Work task ▸ Output the data exactly, with every line intact.

Data records ▸
-- Opening Marker --
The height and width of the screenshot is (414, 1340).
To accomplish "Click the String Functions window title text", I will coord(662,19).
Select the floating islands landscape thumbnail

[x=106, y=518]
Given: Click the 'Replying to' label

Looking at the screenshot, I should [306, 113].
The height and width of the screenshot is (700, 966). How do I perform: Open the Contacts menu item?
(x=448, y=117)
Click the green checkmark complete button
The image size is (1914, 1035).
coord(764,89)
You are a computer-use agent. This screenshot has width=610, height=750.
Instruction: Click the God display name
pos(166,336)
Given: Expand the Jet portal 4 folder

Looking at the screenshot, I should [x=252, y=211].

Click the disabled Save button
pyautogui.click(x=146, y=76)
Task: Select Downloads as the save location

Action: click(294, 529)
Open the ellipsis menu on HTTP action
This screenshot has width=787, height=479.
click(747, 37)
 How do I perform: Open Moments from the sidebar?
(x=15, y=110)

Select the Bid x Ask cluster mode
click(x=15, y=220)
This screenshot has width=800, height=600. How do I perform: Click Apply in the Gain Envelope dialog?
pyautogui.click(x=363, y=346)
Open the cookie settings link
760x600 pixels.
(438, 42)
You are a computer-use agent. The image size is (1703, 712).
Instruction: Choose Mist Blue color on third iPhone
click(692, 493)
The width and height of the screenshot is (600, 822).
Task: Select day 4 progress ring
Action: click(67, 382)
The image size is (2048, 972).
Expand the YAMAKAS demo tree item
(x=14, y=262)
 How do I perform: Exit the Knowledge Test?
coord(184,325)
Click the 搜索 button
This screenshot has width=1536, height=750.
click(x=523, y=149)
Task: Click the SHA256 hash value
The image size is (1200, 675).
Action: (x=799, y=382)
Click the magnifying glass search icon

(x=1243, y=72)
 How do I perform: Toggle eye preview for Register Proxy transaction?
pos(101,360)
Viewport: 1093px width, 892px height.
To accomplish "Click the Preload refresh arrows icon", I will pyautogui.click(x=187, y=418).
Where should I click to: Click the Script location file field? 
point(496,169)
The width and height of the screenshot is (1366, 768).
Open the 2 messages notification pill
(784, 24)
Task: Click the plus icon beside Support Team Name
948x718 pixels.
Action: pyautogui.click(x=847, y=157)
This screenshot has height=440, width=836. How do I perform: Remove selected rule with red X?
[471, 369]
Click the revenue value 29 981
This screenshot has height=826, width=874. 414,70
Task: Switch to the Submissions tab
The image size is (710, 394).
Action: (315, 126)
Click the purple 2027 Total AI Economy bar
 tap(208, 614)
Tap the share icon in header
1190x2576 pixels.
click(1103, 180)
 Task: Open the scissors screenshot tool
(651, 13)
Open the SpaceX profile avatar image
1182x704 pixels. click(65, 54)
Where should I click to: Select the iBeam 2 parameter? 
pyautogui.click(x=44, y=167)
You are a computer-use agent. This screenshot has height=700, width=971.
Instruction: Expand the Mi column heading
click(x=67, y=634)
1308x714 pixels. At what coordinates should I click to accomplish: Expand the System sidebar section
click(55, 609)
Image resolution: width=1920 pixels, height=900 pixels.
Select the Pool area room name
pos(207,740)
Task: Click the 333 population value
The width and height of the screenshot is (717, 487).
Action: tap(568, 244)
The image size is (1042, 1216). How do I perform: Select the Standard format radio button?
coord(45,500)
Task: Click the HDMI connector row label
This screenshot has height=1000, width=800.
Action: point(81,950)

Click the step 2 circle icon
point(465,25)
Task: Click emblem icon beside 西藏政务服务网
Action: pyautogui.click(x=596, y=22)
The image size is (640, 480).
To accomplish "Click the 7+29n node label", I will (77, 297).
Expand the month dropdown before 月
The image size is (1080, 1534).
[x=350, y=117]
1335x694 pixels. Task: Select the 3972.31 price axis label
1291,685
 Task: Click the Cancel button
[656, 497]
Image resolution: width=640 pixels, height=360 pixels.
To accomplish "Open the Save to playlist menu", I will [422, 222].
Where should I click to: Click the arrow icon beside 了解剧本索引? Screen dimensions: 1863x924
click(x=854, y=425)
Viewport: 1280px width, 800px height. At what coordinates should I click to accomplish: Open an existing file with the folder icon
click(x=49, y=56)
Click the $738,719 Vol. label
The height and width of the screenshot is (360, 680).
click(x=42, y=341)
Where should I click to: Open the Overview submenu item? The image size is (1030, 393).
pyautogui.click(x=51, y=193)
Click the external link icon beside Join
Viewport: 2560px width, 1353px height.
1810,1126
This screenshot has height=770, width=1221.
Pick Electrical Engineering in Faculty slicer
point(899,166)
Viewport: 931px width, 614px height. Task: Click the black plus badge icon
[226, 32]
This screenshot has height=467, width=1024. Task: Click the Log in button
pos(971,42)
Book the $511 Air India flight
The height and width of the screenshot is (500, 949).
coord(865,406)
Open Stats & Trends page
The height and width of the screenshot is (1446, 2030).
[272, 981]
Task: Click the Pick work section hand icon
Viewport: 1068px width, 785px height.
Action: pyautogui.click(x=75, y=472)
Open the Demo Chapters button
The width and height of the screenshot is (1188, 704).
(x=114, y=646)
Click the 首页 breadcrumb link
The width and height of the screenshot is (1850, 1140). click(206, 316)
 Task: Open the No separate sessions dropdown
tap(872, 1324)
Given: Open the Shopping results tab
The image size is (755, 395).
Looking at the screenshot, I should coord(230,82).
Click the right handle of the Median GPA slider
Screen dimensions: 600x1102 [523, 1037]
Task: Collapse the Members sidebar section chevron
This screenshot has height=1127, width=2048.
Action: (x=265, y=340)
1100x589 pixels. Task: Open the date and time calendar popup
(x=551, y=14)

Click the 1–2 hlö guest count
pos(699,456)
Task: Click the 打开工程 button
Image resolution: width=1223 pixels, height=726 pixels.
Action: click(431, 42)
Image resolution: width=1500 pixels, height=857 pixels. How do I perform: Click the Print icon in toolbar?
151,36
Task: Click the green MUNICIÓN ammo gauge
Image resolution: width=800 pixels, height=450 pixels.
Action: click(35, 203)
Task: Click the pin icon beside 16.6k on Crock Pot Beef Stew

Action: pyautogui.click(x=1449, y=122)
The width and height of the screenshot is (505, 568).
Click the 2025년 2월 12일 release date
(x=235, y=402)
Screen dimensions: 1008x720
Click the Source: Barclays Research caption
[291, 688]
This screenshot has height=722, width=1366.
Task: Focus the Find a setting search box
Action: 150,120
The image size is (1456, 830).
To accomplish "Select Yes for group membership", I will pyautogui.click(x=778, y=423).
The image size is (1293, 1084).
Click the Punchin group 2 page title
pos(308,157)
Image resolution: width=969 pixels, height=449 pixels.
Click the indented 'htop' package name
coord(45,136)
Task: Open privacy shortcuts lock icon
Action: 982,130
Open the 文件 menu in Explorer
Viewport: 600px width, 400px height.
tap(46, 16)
-- Closing Marker --
Result for this task ▸
The height and width of the screenshot is (414, 1340).
To accomplish "Click the String Functions window title text", I will coord(662,19).
Select the floating islands landscape thumbnail

[x=106, y=518]
Given: Click the 'Replying to' label

Looking at the screenshot, I should [306, 113].
The height and width of the screenshot is (700, 966). How do I perform: Open the Contacts menu item?
(x=448, y=117)
Click the green checkmark complete button
The image size is (1914, 1035).
coord(764,89)
You are a computer-use agent. This screenshot has width=610, height=750.
Instruction: Click the God display name
pos(166,336)
Given: Expand the Jet portal 4 folder

Looking at the screenshot, I should [x=252, y=211].

Click the disabled Save button
pyautogui.click(x=146, y=76)
Task: Select Downloads as the save location

Action: click(294, 529)
Open the ellipsis menu on HTTP action
This screenshot has width=787, height=479.
click(747, 37)
 How do I perform: Open Moments from the sidebar?
(x=15, y=110)

Select the Bid x Ask cluster mode
click(x=15, y=220)
This screenshot has width=800, height=600. How do I perform: Click Apply in the Gain Envelope dialog?
pyautogui.click(x=363, y=346)
Open the cookie settings link
760x600 pixels.
(438, 42)
You are a computer-use agent. The image size is (1703, 712).
Instruction: Choose Mist Blue color on third iPhone
click(692, 493)
The width and height of the screenshot is (600, 822).
Task: Select day 4 progress ring
Action: click(67, 382)
The image size is (2048, 972).
Expand the YAMAKAS demo tree item
(x=14, y=262)
 How do I perform: Exit the Knowledge Test?
coord(184,325)
Click the 搜索 button
This screenshot has width=1536, height=750.
click(x=523, y=149)
Task: Click the SHA256 hash value
The image size is (1200, 675).
Action: (x=799, y=382)
Click the magnifying glass search icon

(x=1243, y=72)
 How do I perform: Toggle eye preview for Register Proxy transaction?
pos(101,360)
Viewport: 1093px width, 892px height.
To accomplish "Click the Preload refresh arrows icon", I will pyautogui.click(x=187, y=418).
Where should I click to: Click the Script location file field? 
point(496,169)
The width and height of the screenshot is (1366, 768).
Open the 2 messages notification pill
(784, 24)
Task: Click the plus icon beside Support Team Name
948x718 pixels.
Action: pyautogui.click(x=847, y=157)
This screenshot has height=440, width=836. How do I perform: Remove selected rule with red X?
[471, 369]
Click the revenue value 29 981
This screenshot has height=826, width=874. 414,70
Task: Switch to the Submissions tab
The image size is (710, 394).
Action: (315, 126)
Click the purple 2027 Total AI Economy bar
 tap(208, 614)
Tap the share icon in header
1190x2576 pixels.
click(1103, 180)
 Task: Open the scissors screenshot tool
(651, 13)
Open the SpaceX profile avatar image
1182x704 pixels. click(65, 54)
Where should I click to: Select the iBeam 2 parameter? 
pyautogui.click(x=44, y=167)
You are a computer-use agent. This screenshot has height=700, width=971.
Instruction: Expand the Mi column heading
click(x=67, y=634)
1308x714 pixels. At what coordinates should I click to accomplish: Expand the System sidebar section
click(55, 609)
Image resolution: width=1920 pixels, height=900 pixels.
Select the Pool area room name
pos(207,740)
Task: Click the 333 population value
The width and height of the screenshot is (717, 487).
Action: tap(568, 244)
The image size is (1042, 1216). How do I perform: Select the Standard format radio button?
coord(45,500)
Task: Click the HDMI connector row label
This screenshot has height=1000, width=800.
Action: point(81,950)

Click the step 2 circle icon
point(465,25)
Task: Click emblem icon beside 西藏政务服务网
Action: pyautogui.click(x=596, y=22)
The image size is (640, 480).
To accomplish "Click the 7+29n node label", I will (77, 297).
Expand the month dropdown before 月
The image size is (1080, 1534).
[x=350, y=117]
1335x694 pixels. Task: Select the 3972.31 price axis label
1291,685
 Task: Click the Cancel button
[656, 497]
Image resolution: width=640 pixels, height=360 pixels.
To accomplish "Open the Save to playlist menu", I will [422, 222].
Where should I click to: Click the arrow icon beside 了解剧本索引? Screen dimensions: 1863x924
click(x=854, y=425)
Viewport: 1280px width, 800px height. At what coordinates should I click to accomplish: Open an existing file with the folder icon
click(x=49, y=56)
Click the $738,719 Vol. label
The height and width of the screenshot is (360, 680).
click(x=42, y=341)
Where should I click to: Open the Overview submenu item? The image size is (1030, 393).
pyautogui.click(x=51, y=193)
Click the external link icon beside Join
Viewport: 2560px width, 1353px height.
1810,1126
This screenshot has height=770, width=1221.
Pick Electrical Engineering in Faculty slicer
point(899,166)
Viewport: 931px width, 614px height. Task: Click the black plus badge icon
[226, 32]
This screenshot has height=467, width=1024. Task: Click the Log in button
pos(971,42)
Book the $511 Air India flight
The height and width of the screenshot is (500, 949).
coord(865,406)
Open Stats & Trends page
The height and width of the screenshot is (1446, 2030).
[272, 981]
Task: Click the Pick work section hand icon
Viewport: 1068px width, 785px height.
Action: pyautogui.click(x=75, y=472)
Open the Demo Chapters button
The width and height of the screenshot is (1188, 704).
(x=114, y=646)
Click the 首页 breadcrumb link
The width and height of the screenshot is (1850, 1140). click(206, 316)
 Task: Open the No separate sessions dropdown
tap(872, 1324)
Given: Open the Shopping results tab
The image size is (755, 395).
Looking at the screenshot, I should coord(230,82).
Click the right handle of the Median GPA slider
Screen dimensions: 600x1102 [523, 1037]
Task: Collapse the Members sidebar section chevron
This screenshot has height=1127, width=2048.
Action: (x=265, y=340)
1100x589 pixels. Task: Open the date and time calendar popup
(x=551, y=14)

Click the 1–2 hlö guest count
pos(699,456)
Task: Click the 打开工程 button
Image resolution: width=1223 pixels, height=726 pixels.
Action: click(431, 42)
Image resolution: width=1500 pixels, height=857 pixels. How do I perform: Click the Print icon in toolbar?
151,36
Task: Click the green MUNICIÓN ammo gauge
Image resolution: width=800 pixels, height=450 pixels.
Action: click(35, 203)
Task: Click the pin icon beside 16.6k on Crock Pot Beef Stew

Action: pyautogui.click(x=1449, y=122)
The width and height of the screenshot is (505, 568).
Click the 2025년 2월 12일 release date
(x=235, y=402)
Screen dimensions: 1008x720
Click the Source: Barclays Research caption
[291, 688]
This screenshot has height=722, width=1366.
Task: Focus the Find a setting search box
Action: 150,120
The image size is (1456, 830).
To accomplish "Select Yes for group membership", I will pyautogui.click(x=778, y=423).
The image size is (1293, 1084).
Click the Punchin group 2 page title
pos(308,157)
Image resolution: width=969 pixels, height=449 pixels.
Click the indented 'htop' package name
coord(45,136)
Task: Open privacy shortcuts lock icon
Action: 982,130
Open the 文件 menu in Explorer
Viewport: 600px width, 400px height.
tap(46, 16)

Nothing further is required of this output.